Bug 1410554

Summary: OSPD failed to change the ownership of disks
Product: Red Hat OpenStack Reporter: Yogev Rabl <yrabl>
Component: openstack-puppet-modulesAssignee: Giulio Fidente <gfidente>
Status: CLOSED DUPLICATE QA Contact: Yogev Rabl <yrabl>
Severity: medium Docs Contact: Derek <dcadzow>
Priority: medium    
Version: 10.0 (Newton)CC: bengland, jefbrown, johfulto, jomurphy, jtaleric, mburns, nlevine, psanchez, rhel-osp-director-maint, srevivo, twilkins, yrabl
Target Milestone: ---Keywords: FutureFeature, Triaged, ZStream
Target Release: 10.0 (Newton)   
Hardware: x86_64   
OS: Linux   
Whiteboard: scale_lab
Fixed In Version: Doc Type: If docs needed, set a value
Doc Text:
Story Points: ---
Clone Of: Environment:
Last Closed: 2017-09-20 14:49:21 UTC Type: Bug
Regression: --- Mount Type: ---
Documentation: --- CRM:
Verified Versions: Category: ---
oVirt Team: --- RHEL 7.3 requirements from Atomic Host:
Cloudforms Team: --- Target Upstream Version:
Embargoed:
Bug Depends On:    
Bug Blocks: 1414467, 1481685    
Attachments:
Description Flags
all of the logs, templates and deployment command none

Description Yogev Rabl 2017-01-05 17:55:45 UTC
Created attachment 1237770 [details]
all of the logs, templates and deployment command

Description of problem:
A deployment of 3 controller nodes, 3 compute nodes and 15 Ceph storage nodes.
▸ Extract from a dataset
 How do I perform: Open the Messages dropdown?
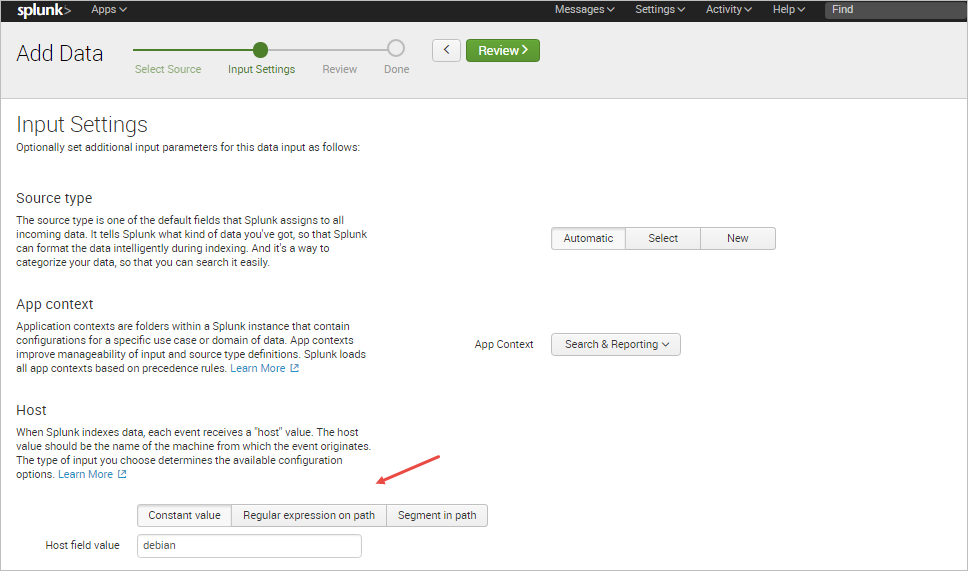[x=585, y=10]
Each Ceph storage node should have 24 OSDs running. 
The overall OSD number should be 360, the deployment ended with a failure and 355 OSDs. 

the failure logs are:
  deploy_stderr: |
    ...
            chown -h ceph:ceph /dev/sda
        fi
    fi
    ceph-disk prepare  --cluster-uuid 7c12ae5a-c871-11e6-9b00-b8ca3a66e37c /dev/sda /dev/nvme0n1
    udevadm settle


Version-Release number of selected component (if applicable):
openstack-tripleo-puppet-elements-5.1.0-2.el7ost.noarch
openstack-tripleo-ui-1.0.5-3.el7ost.noarch
openstack-tripleo-image-elements-5.1.0-1.el7ost.noarch
openstack-tripleo-heat-templates-5.1.0-7.el7ost.noarch
python-tripleoclient-5.4.0-2.el7ost.noarch
puppet-tripleo-5.4.0-3.el7ost.noarch
openstack-tripleo-common-5.4.0-3.el7ost.noarch
openstack-tripleo-validations-5.1.0-5.el7ost.noarch
openstack-tripleo-0.0.8-0.2.4de13b3git.el7ost.noarch

How reproducible:
25%

Steps to Reproduce:
1. Deploy the overcloud on a similar environment as described in the files attached

Actual results:
the deployment failed with lower number of OSDs deployed

Expected results:
the deployment passed successfully with all OSDs active

Additional info:

Comment 1 John Fulton 2017-01-05 19:50:36 UTC
It looks like puppet-ceph ran into a problem when trying to prepare the OSDs. I've updated this to DFG:Ceph and assigned it to gfidente for now.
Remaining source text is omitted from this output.